Please copy the material below verbatim, from the line containing "Revert to the" up to and including the line containing "Action: click(159, 37)".

--- BEGIN Given records ---

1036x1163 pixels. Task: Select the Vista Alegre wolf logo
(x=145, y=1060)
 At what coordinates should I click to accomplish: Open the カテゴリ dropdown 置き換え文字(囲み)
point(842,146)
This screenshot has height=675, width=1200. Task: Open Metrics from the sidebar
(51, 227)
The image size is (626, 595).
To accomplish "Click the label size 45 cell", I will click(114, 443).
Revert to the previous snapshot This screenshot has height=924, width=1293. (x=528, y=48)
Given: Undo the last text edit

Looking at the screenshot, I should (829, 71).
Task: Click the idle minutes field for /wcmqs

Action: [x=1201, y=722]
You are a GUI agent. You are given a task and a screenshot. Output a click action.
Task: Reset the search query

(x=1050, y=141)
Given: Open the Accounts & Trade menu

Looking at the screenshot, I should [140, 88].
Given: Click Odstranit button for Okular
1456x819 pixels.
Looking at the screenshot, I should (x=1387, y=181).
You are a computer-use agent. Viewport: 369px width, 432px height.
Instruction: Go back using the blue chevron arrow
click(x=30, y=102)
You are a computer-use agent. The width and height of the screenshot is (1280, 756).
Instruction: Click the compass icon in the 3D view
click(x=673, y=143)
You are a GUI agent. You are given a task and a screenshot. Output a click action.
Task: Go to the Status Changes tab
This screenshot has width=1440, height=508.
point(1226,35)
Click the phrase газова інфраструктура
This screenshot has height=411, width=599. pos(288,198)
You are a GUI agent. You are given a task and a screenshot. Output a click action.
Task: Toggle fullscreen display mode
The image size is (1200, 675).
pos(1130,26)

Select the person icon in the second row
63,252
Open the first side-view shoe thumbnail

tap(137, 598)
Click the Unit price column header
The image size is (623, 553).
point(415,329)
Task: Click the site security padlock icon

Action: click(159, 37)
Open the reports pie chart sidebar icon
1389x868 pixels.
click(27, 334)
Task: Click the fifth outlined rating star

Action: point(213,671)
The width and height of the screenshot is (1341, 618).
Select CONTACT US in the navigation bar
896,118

--- END Given records ---

**Exercise result:**
Revert to the previous snapshot This screenshot has height=924, width=1293. (x=528, y=48)
Given: Undo the last text edit

Looking at the screenshot, I should (829, 71).
Task: Click the idle minutes field for /wcmqs

Action: [x=1201, y=722]
You are a GUI agent. You are given a task and a screenshot. Output a click action.
Task: Reset the search query

(x=1050, y=141)
Given: Open the Accounts & Trade menu

Looking at the screenshot, I should [140, 88].
Given: Click Odstranit button for Okular
1456x819 pixels.
Looking at the screenshot, I should (x=1387, y=181).
You are a computer-use agent. Viewport: 369px width, 432px height.
Instruction: Go back using the blue chevron arrow
click(x=30, y=102)
You are a computer-use agent. The width and height of the screenshot is (1280, 756).
Instruction: Click the compass icon in the 3D view
click(x=673, y=143)
You are a GUI agent. You are given a task and a screenshot. Output a click action.
Task: Go to the Status Changes tab
This screenshot has width=1440, height=508.
point(1226,35)
Click the phrase газова інфраструктура
This screenshot has height=411, width=599. pos(288,198)
You are a GUI agent. You are given a task and a screenshot. Output a click action.
Task: Toggle fullscreen display mode
The image size is (1200, 675).
pos(1130,26)

Select the person icon in the second row
63,252
Open the first side-view shoe thumbnail

tap(137, 598)
Click the Unit price column header
The image size is (623, 553).
point(415,329)
Task: Click the site security padlock icon

Action: click(159, 37)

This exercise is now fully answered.